# Selected excerpt:

The rise of the body temperature is the pathognomonic sign of fever. It is not, however, the only symptom which constitutes it. The well-known pathological condition known as fever is manifested by a group of symptoms, one or more of which may be more or less marked or may be even entirely absent. The rise of temperature is generally preceded by chill or rigor. The person has the sensation of general chilliness; he shivers, and feels as if cold water were running down his back; the skin has the appearance of goose skin, and is often bluish in colour; the face looks pinched, the eyeballs are sunken, respiration is more frequent and the pulse quickened. The patient feels nauseated, depressed, miserable in mind and body, and attempts to obtain warmth by curling himself up into warm bedding or clothes. Rise of temperature follows, and is accompanied in typical cases with restlessness of the body and limbs, headache, dulness and mental apathy, extreme sensibility to light and noise, a feeling of great fatigue, rapidly increasing muscular weakness, drowsiness or sleeplessness, with illusions, hallucinations and delirium, wasting both of the muscles and of the fat of the body, an arrest of the digestive functions, and an inability to digest solid food, great thirst, dry mouth, dirty tongue, a dry burning skin, scanty excretion of urine, and often constipation.

This collection of symptoms shows a profound disturbance of all the organs of the body. Whether the increased heat is the cause of these symptoms and organic disturbances, or whether the increased temperature is one of the effects of a specific poison acting on the sympathetic nervous system, are points which are still undecided by pathologists. The question of importance to us, in considering the treatment of fever from the dietetic point of view, is not theoretical, but how, practically, to prevent by proper diet the extravagant tissue waste which is going on during the fever process, and so to maintain and build up the strength of the patient, that when the fever has passed, convalescence may proceed uninterruptedly towards recovery.

# Task prompt:
Reproduce the passage on fever and its dietetic treatment in full, word for word.

# Source data:

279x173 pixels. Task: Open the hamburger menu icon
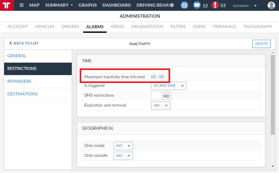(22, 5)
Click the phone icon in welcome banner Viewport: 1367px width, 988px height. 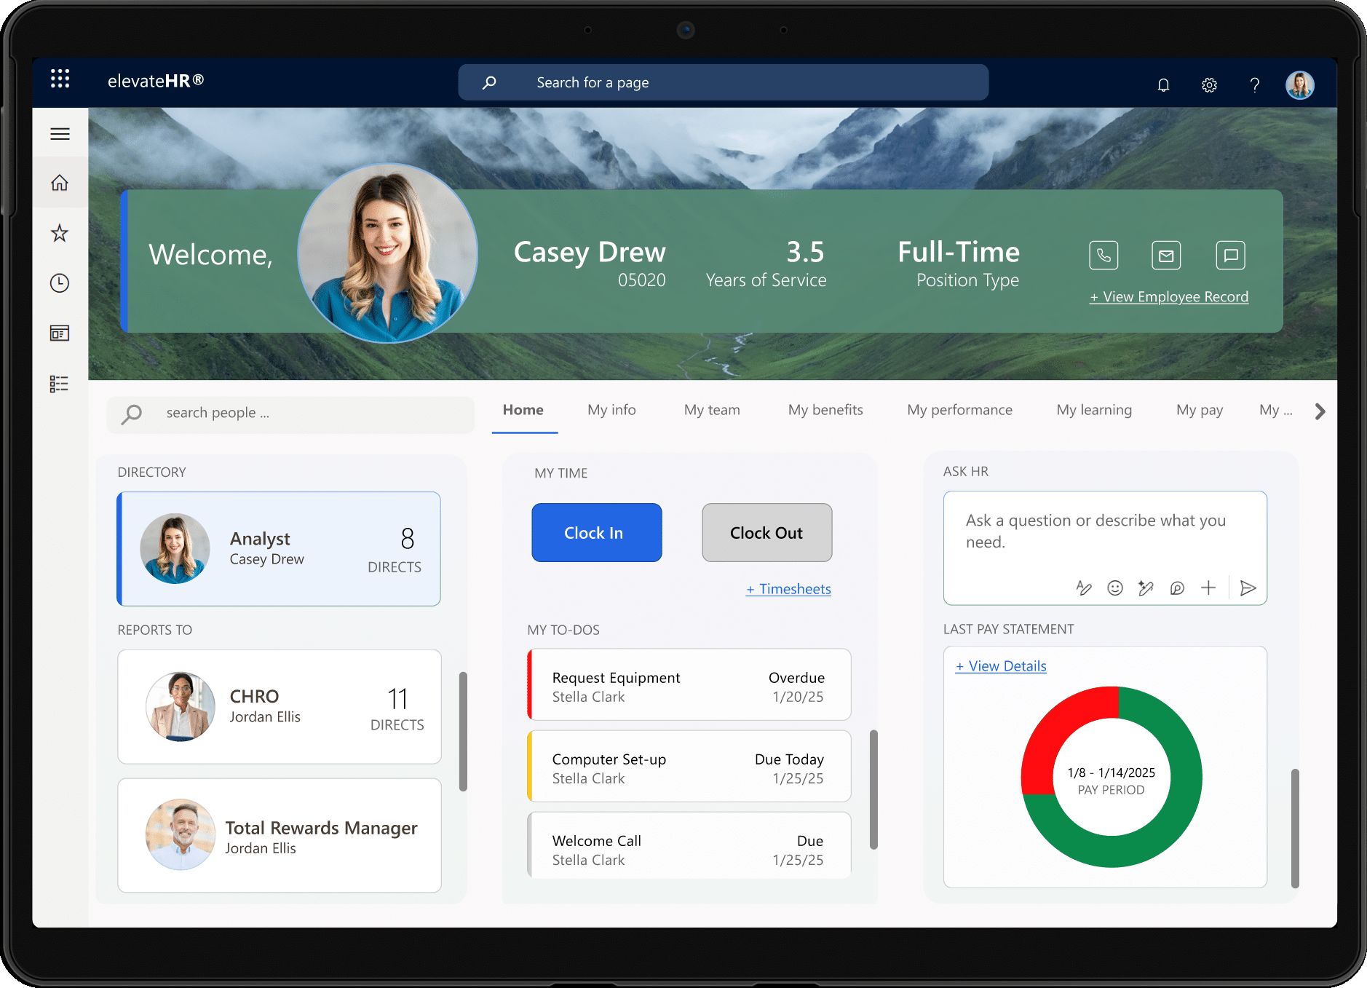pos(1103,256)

# Task output:
The rise of the body temperature is the pathognomonic sign of fever. It is not, however, the only symptom which constitutes it. The well-known pathological condition known as fever is manifested by a group of symptoms, one or more of which may be more or less marked or may be even entirely absent. The rise of temperature is generally preceded by chill or rigor. The person has the sensation of general chilliness; he shivers, and feels as if cold water were running down his back; the skin has the appearance of goose skin, and is often bluish in colour; the face looks pinched, the eyeballs are sunken, respiration is more frequent and the pulse quickened. The patient feels nauseated, depressed, miserable in mind and body, and attempts to obtain warmth by curling himself up into warm bedding or clothes. Rise of temperature follows, and is accompanied in typical cases with restlessness of the body and limbs, headache, dulness and mental apathy, extreme sensibility to light and noise, a feeling of great fatigue, rapidly increasing muscular weakness, drowsiness or sleeplessness, with illusions, hallucinations and delirium, wasting both of the muscles and of the fat of the body, an arrest of the digestive functions, and an inability to digest solid food, great thirst, dry mouth, dirty tongue, a dry burning skin, scanty excretion of urine, and often constipation.

This collection of symptoms shows a profound disturbance of all the organs of the body. Whether the increased heat is the cause of these symptoms and organic disturbances, or whether the increased temperature is one of the effects of a specific poison acting on the sympathetic nervous system, are points which are still undecided by pathologists. The question of importance to us, in considering the treatment of fever from the dietetic point of view, is not theoretical, but how, practically, to prevent by proper diet the extravagant tissue waste which is going on during the fever process, and so to maintain and build up the strength of the patient, that when the fever has passed, convalescence may proceed uninterruptedly towards recovery.